■ **Data to use**
══════════════════════════════
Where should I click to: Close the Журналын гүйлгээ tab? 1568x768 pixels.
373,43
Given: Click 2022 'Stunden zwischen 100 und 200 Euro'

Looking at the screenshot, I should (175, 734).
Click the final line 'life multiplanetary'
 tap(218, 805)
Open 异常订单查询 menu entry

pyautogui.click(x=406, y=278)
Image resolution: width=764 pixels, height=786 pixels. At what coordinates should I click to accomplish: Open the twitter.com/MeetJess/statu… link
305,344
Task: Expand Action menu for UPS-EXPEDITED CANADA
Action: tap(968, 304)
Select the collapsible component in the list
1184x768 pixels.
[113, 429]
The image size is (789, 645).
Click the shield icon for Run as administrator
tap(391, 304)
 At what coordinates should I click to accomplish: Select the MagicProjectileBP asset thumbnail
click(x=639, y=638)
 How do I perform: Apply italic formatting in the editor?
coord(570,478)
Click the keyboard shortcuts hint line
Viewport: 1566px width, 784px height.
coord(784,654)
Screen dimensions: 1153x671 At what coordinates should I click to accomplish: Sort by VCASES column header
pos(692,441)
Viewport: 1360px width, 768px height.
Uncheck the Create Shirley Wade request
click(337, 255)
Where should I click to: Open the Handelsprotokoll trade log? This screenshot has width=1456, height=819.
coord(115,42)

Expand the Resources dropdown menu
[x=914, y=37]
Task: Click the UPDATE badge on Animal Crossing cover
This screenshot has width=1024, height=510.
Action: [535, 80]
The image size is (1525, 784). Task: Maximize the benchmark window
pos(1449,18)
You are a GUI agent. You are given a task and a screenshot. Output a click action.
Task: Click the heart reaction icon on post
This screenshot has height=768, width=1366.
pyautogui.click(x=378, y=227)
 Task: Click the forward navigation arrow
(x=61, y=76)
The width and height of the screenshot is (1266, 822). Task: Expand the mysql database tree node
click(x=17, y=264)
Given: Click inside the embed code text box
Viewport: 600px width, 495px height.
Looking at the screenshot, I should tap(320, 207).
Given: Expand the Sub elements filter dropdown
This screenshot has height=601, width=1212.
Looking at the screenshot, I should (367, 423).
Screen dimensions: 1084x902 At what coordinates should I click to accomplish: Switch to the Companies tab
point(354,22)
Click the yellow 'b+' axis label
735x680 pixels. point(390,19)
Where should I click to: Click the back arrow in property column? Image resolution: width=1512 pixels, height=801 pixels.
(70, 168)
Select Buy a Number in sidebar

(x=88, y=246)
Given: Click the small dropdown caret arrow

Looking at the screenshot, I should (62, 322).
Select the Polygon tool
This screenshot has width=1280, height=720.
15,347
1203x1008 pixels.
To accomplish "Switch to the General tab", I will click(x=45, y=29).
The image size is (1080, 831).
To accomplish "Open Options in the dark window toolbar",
══════════════════════════════
■ **Task prompt**
Rewrite the items from the line with "Screen dimensions: 1153x671" to the line with "pyautogui.click(x=378, y=227)", substituting "screen capture" for "screenshot" throughout and leaving everything else unchanged.

■ **Result for this exercise**
Screen dimensions: 1153x671 At what coordinates should I click to accomplish: Sort by VCASES column header
pos(692,441)
Viewport: 1360px width, 768px height.
Uncheck the Create Shirley Wade request
click(337, 255)
Where should I click to: Open the Handelsprotokoll trade log? This screen capture has width=1456, height=819.
coord(115,42)

Expand the Resources dropdown menu
[x=914, y=37]
Task: Click the UPDATE badge on Animal Crossing cover
This screen capture has width=1024, height=510.
Action: [535, 80]
The image size is (1525, 784). Task: Maximize the benchmark window
pos(1449,18)
You are a GUI agent. You are given a task and a screen capture. Output a click action.
Task: Click the heart reaction icon on post
This screen capture has height=768, width=1366.
pyautogui.click(x=378, y=227)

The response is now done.